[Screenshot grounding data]
------------

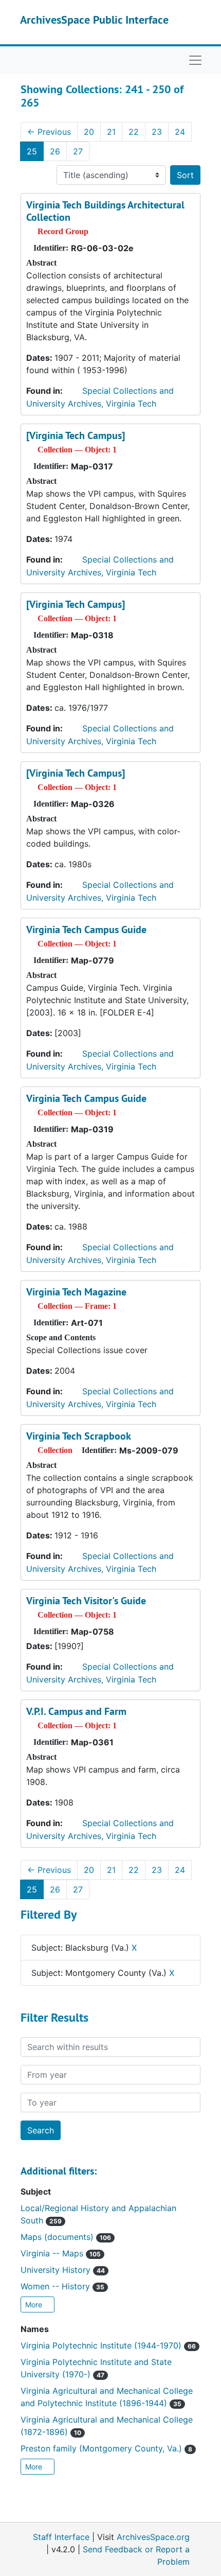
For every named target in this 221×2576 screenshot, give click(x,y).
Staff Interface (61, 2537)
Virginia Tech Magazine (76, 1292)
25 (32, 151)
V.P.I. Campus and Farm (76, 1711)
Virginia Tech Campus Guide (86, 929)
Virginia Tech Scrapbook (78, 1436)
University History (63, 2270)
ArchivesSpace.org (153, 2537)
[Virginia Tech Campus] (75, 435)
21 (111, 132)
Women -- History (62, 2286)
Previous (49, 132)
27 (78, 151)
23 (157, 132)
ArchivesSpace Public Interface (94, 19)
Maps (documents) (66, 2237)
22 (133, 132)
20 (89, 132)
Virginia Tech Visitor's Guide (86, 1600)
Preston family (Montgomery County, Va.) (106, 2448)
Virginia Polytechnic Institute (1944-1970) (108, 2345)
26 (55, 151)
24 (180, 132)
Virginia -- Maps (61, 2253)
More (34, 2304)
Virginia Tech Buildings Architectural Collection (105, 211)
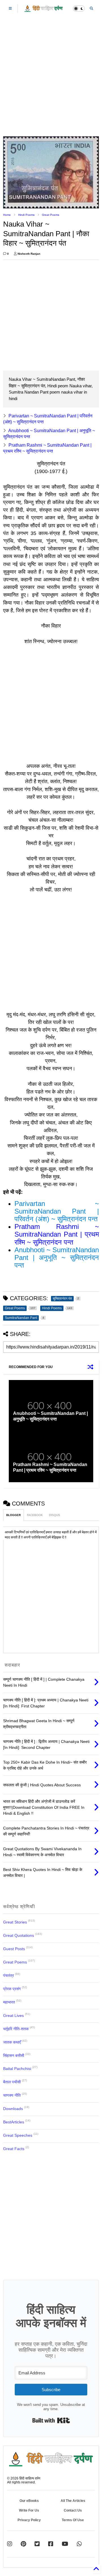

------------

Repeat the records above exactly, leaving out the pictures.

For every named target in this 221×2576 screenshot, give click(x,y).
Staff Interface (61, 2537)
Virginia Tech Magazine (76, 1292)
25 (32, 151)
V.P.I. Campus and Farm (76, 1711)
Virginia Tech Campus Guide (86, 929)
Virginia Tech Scrapbook (78, 1436)
University History (63, 2270)
ArchivesSpace.org (153, 2537)
[Virginia Tech Campus] (75, 435)
21 (111, 132)
Women -- History (62, 2286)
Previous (49, 132)
27 (78, 151)
23 (157, 132)
ArchivesSpace Public Interface (94, 19)
Maps (documents) (66, 2237)
22 (133, 132)
20 (89, 132)
Virginia Tech Visitor's Guide (86, 1600)
Preston family (Montgomery County, Va.) (106, 2448)
Virginia Polytechnic Institute (1944-1970) (108, 2345)
26 (55, 151)
24 (180, 132)
Virginia -- Maps (61, 2253)
More (34, 2304)
Virginia Tech Buildings Architectural Collection (105, 211)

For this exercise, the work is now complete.